Tepper PDD Reflexive China selling creates a sentiment extreme with $58 billion in cash providing a structural floor at 40% of market cap. The smartest China-focused investors are accumulating at prices embedding simultaneous Temu destruction and domestic collapse — a double catastrophe that's implausible.
Vinall EEFT Founder-led compounder at $3 billion market cap clearing the 15% return hurdle through 17% FCF-per-share CAGR without heroic assumptions. The EFT segment's pivot to merchant acquiring with 32% EBITDA growth demonstrates a widening moat in a business that survived every crisis of the past three decades.
Pabrai CROX At 4.7× earnings, the bear case delivers 16% annualized returns — a downside scenario most managers can't achieve in their base case. Only stock on the table offering genuine 3:1 asymmetry at a market cap ($4.5B) where the math actually works. The cash flow stream alone justifies the price.
Prasad NVO Fourteen consecutive years above 42% ROIC through every conceivable stress demonstrates survival fitness unmatched on this table. Demand driven by epidemiology rather than technology or fashion provides the slow-change environment where advantages compound instead of eroding.

Vote Count:

  • NVO: 3 votes (Buffett, Munger, Prasad)

  • EEFT: 2 votes (Kantesaria, Vinall)

  • CROX: 1 vote (Pabrai)

  • PDD: 1 vote (Tepper)

  • Total: 7 votes

🏆 Winner: Novo Nordisk A/S (NVO) — 3 votes

🥈 Runner-up: Euronet Worldwide Inc (EEFT) — 2 votes

⚠️ Dissent: Pabrai rejected NVO and PDD on market cap grounds (both exceed his $100B ceiling), choosing instead the mathematically optimal asymmetric bet at Crocs. Tepper dismissed the quality debate entirely, treating PDD as a pure mispricing play backed by $58 billion in cash.

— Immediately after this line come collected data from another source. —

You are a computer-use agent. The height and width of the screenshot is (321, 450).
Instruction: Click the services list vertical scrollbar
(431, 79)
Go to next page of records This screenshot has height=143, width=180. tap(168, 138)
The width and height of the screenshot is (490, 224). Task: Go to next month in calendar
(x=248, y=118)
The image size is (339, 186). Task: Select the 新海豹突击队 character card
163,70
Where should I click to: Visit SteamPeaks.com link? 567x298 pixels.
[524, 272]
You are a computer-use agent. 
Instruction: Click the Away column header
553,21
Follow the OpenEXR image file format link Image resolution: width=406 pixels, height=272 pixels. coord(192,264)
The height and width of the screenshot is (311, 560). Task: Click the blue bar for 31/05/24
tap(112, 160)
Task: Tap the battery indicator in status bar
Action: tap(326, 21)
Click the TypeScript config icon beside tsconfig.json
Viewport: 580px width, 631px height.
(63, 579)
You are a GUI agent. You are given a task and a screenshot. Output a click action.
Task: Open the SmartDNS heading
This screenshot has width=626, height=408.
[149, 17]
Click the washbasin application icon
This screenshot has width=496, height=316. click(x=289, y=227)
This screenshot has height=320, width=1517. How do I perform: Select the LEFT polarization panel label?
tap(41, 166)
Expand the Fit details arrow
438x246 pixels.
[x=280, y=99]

The Swing Vote: Prasad was the decisive third vote for NVO. He seriously considered Euronet's 32-year founder story and payment infrastructure durability — both align with his evolutionary survival framework. What ultimately separated them was the ROIC gap: Novo's 43% versus Euronet's 10% demonstrated a level of capital efficiency fitness that Euronet couldn't match. Had Euronet's ROIC been above 20%, Prasad says he would have switched.

Conviction Spectrum: Buffett and Munger were locked in from the opening exchange — the biological lock-in argument was immediately decisive for both. Pabrai was equally certain in the opposite direction — at 4.7×, the asymmetric math overwhelmed all quality concerns. Kantesaria and Vinall both agonized — neither views Euronet as an ideal holding, but it was the least-bad fit for their respective frameworks. Tepper was the most detached, treating his PDD position as a tactical trade rather than a conviction investment.

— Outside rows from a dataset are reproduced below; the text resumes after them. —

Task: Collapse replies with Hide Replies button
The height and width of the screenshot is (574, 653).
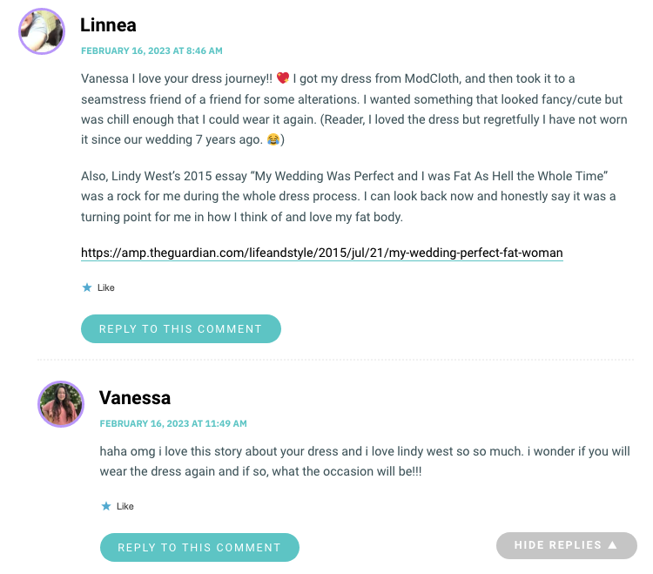Action: click(x=567, y=545)
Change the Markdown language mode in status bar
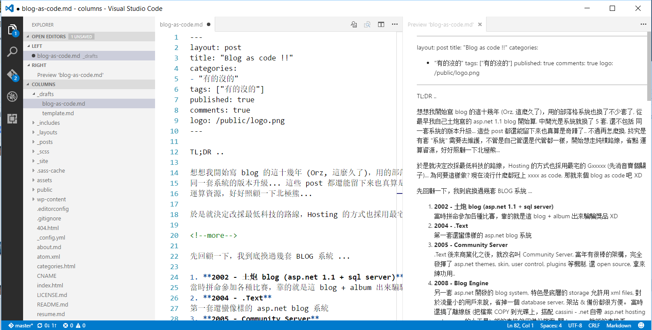Image resolution: width=652 pixels, height=330 pixels. click(618, 325)
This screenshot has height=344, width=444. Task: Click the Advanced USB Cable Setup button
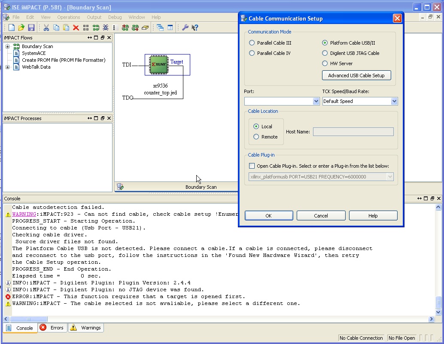point(356,75)
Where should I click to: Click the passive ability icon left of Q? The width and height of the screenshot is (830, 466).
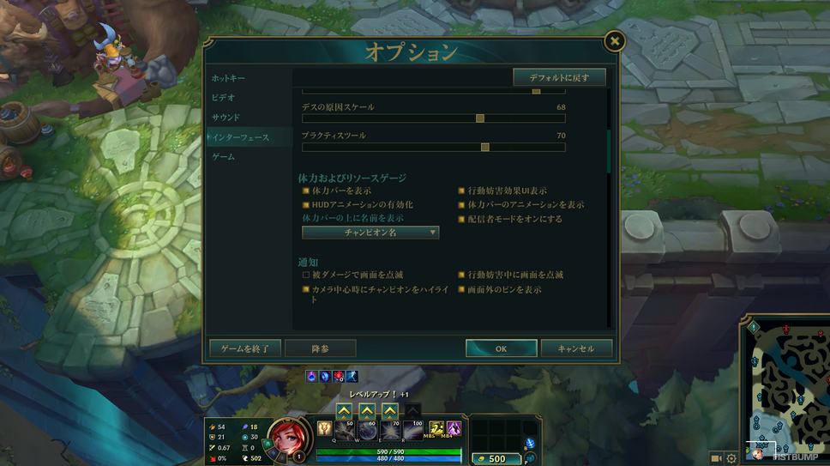[324, 428]
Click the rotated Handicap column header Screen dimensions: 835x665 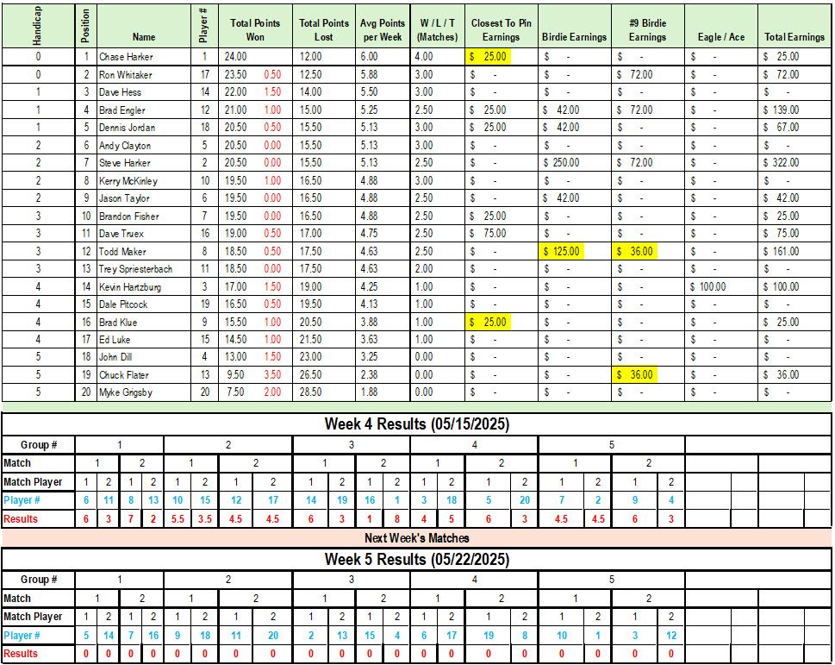click(39, 27)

Scenario Sensitivity: If Novo's U.S. GLP-1 volume share drops below 45% for two quarters while Crocs' international revenue growth accelerates above 15%, the vote likely shifts to 2-2-2-1, with Prasad moving toward Euronet's demonstrated resilience over Novo's deteriorating competitive position.

The question we couldn't settle: Will Novo Nordisk's DKK 180 billion manufacturing build-out become a durable competitive moat or partially stranded capacity? If CagriSema delivers strong Phase 3 data in late 2026 and CapEx normalizes by 2028, NVO at 10× was the buy of the decade. If Lilly's pipeline proves superior while Novo carries DKK 131 billion in debt against underutilized factories, the investment case unravels. Watch two specific data points: CagriSema Phase 3 readouts expected in late 2026, and Novo's CapEx guidance for fiscal 2027. Those numbers will answer the question this council couldn't.

Buffett: "Every investment decision ultimately comes down to one question: what can't change? Technology changes, fashion changes, regulation changes, management changes. But 890 million people needing treatment for a chronic condition — that's biology. And biology is the one force that doesn't read the news."